Sé que le alegrará saber tanto como a ti que mi boda con el doctor James Andry es inminente y ambos esperamos formar una dichosa familia.

Tu prima,

Inés de Aranda

Inés terminó la carta, la dobló cuidadosamente y la metió bajo las tapas de una vieja y pequeña Biblia. Abrió el cajón de su escritorio y sacó el costurero. De él cogió una cajita con agujas y escogió una fina y larga. Abrió la Biblia por la página que tenía marcada con una cinta blanca y puso debajo de la hoja un pañuelo doblado. Acercó la vela para ver mejor y, muy despacio, empezó a hacer agujeros en el papel. Primero sobre una M, luego sobre una O, después sobre una R… así hasta completar tres palabras. Tres palabras cuya importancia ni siquiera ella misma alcanzaba a adivinar. Tres palabras que marcarían el destino, la vida o la muerte de cientos, tal vez miles de personas.

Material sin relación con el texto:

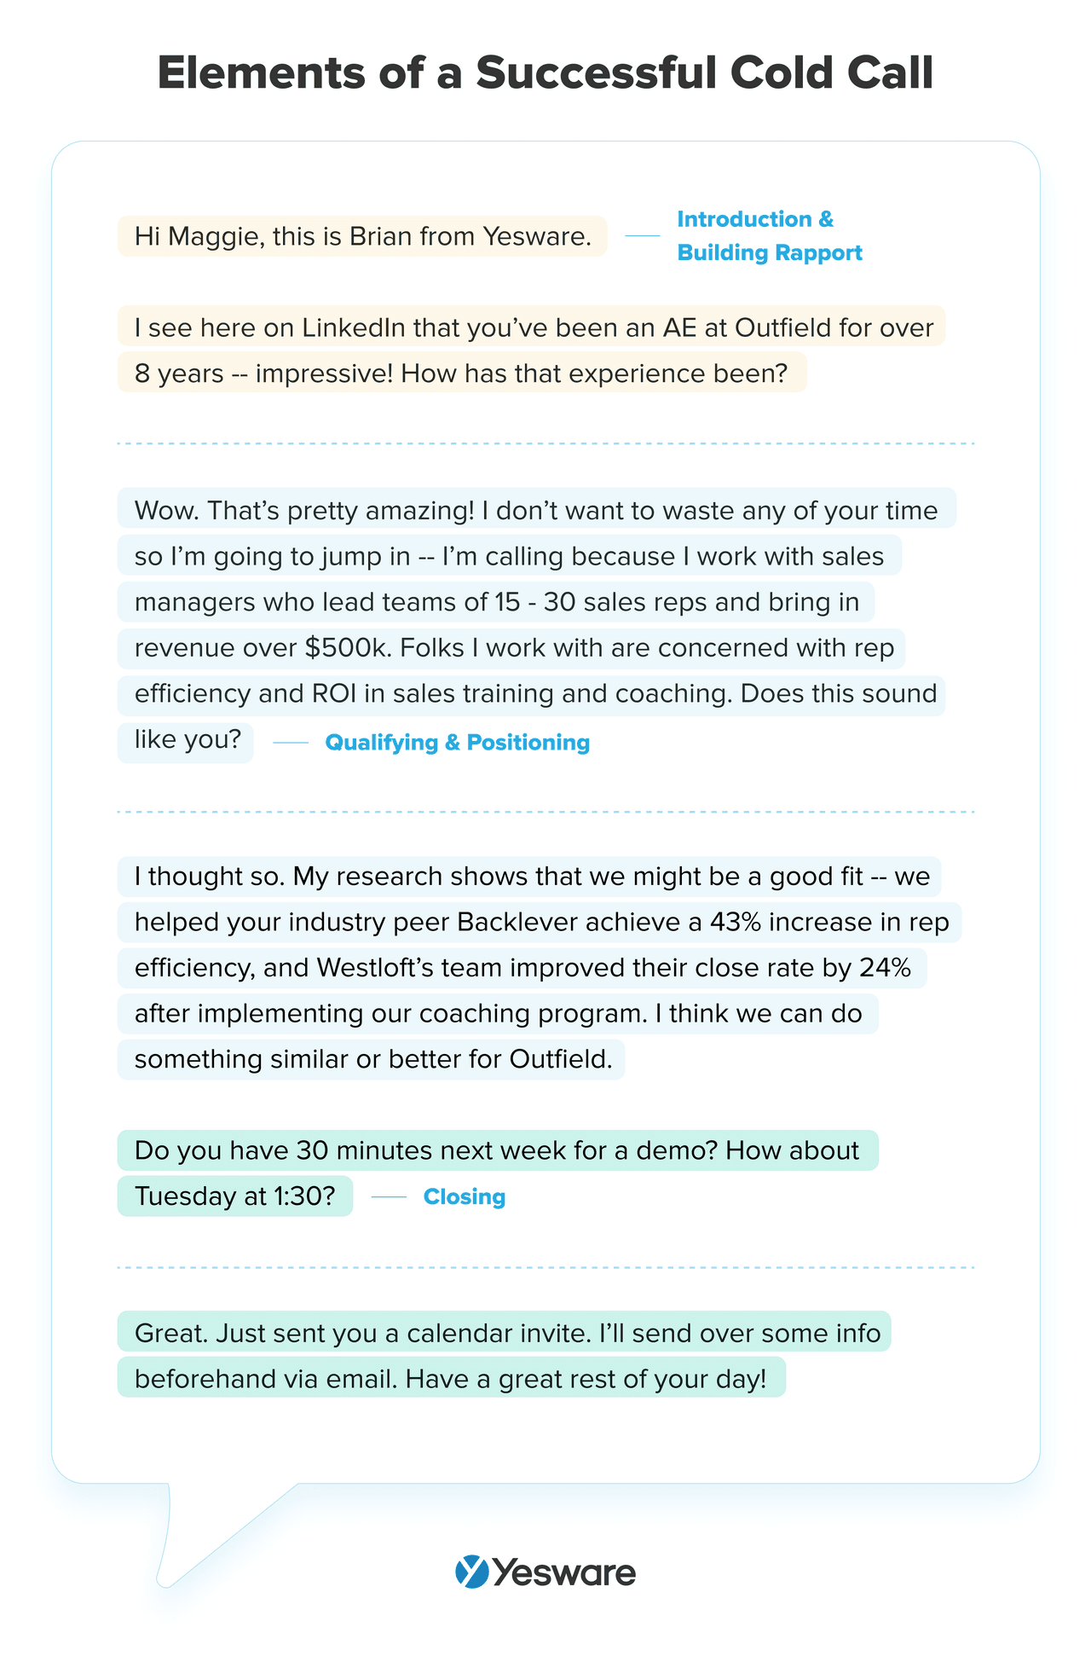Click the "Wow. That's pretty amazing!" line
Screen dimensions: 1091x1656
click(x=535, y=510)
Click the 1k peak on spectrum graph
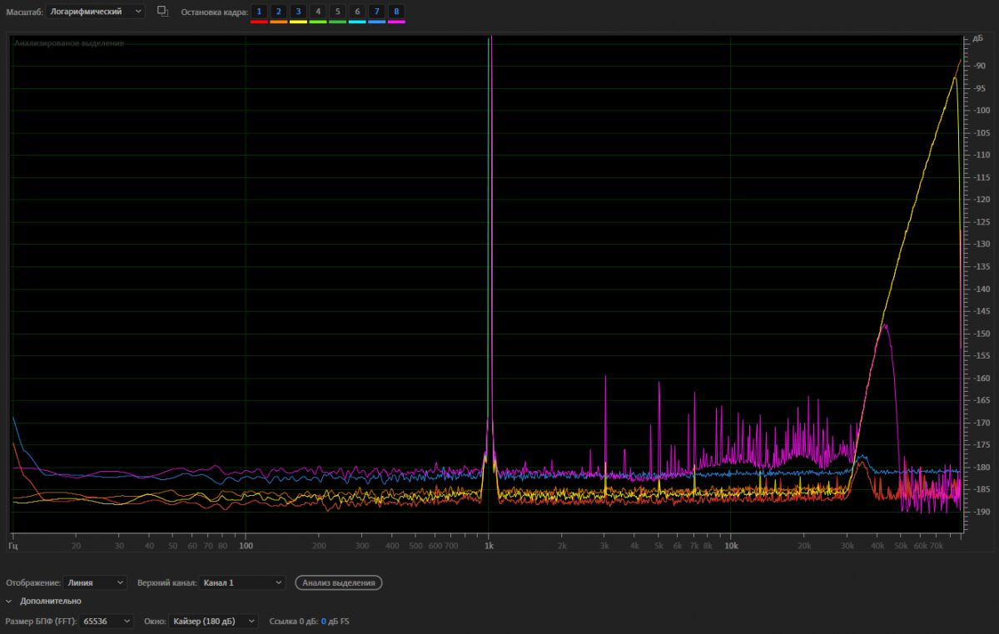999x634 pixels. [490, 43]
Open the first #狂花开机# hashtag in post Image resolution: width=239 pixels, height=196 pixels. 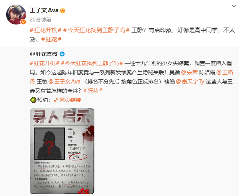46,30
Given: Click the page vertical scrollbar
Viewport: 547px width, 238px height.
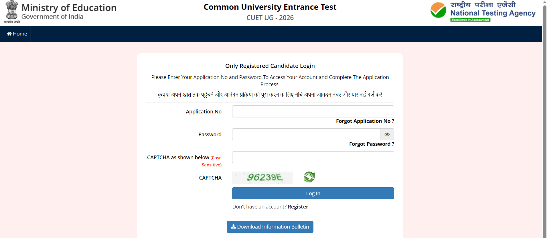Looking at the screenshot, I should [x=544, y=115].
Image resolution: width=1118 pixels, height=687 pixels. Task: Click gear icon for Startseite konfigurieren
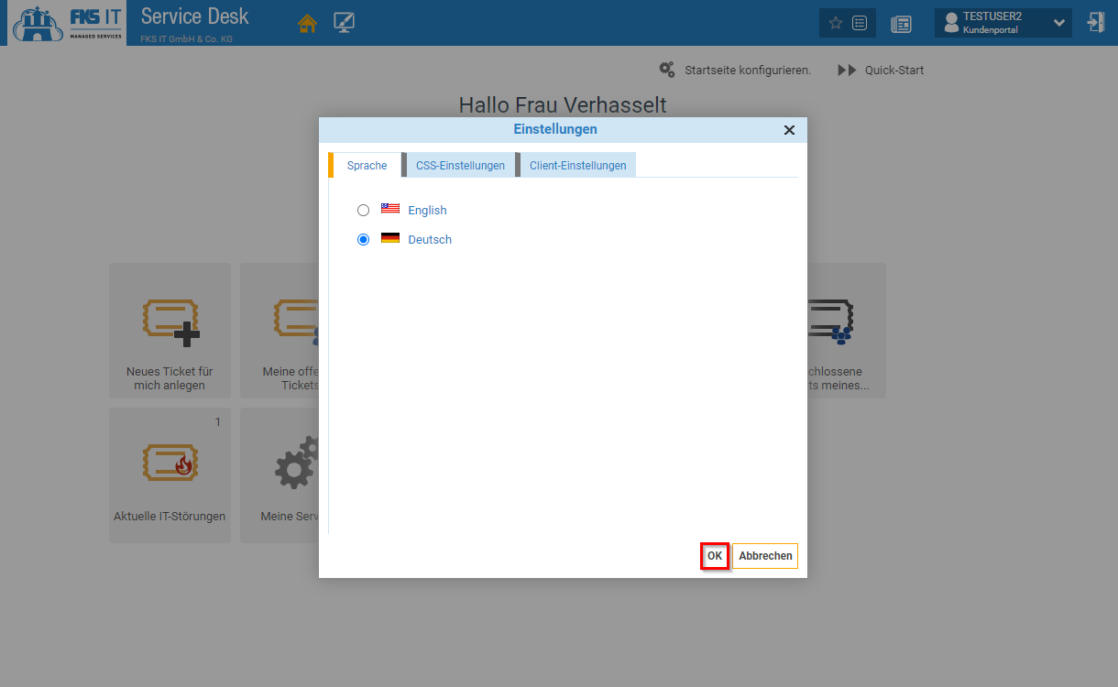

Cerró la Biblia con cuidado, pasó los dedos por encima de las letras de la portada y le invadieron el temor y la preocupación. No podía fallar.

El paquete tenía que hacer un largo viaje y debía impedir por todos los medios que se estropease en el trayecto. Envolvió el libro en un paño de algodón, y después en otro de fino y claro cuero engrasado para protegerlo de la humedad. Sacó del cajón un trozo de papel, lo desplegó con cuidado y leyó:

A la atención de la hermana Elvira.

Repitió la frase sobre el cuero, ató el paquete con unas cintas, pasó la barra de lacre por la vela y dejó caer unas gotas sobre el nudo.

«Padre Peter, en la parroquia de Saint Dionis Backchurch, en dirección hacia Aldgate», pensó.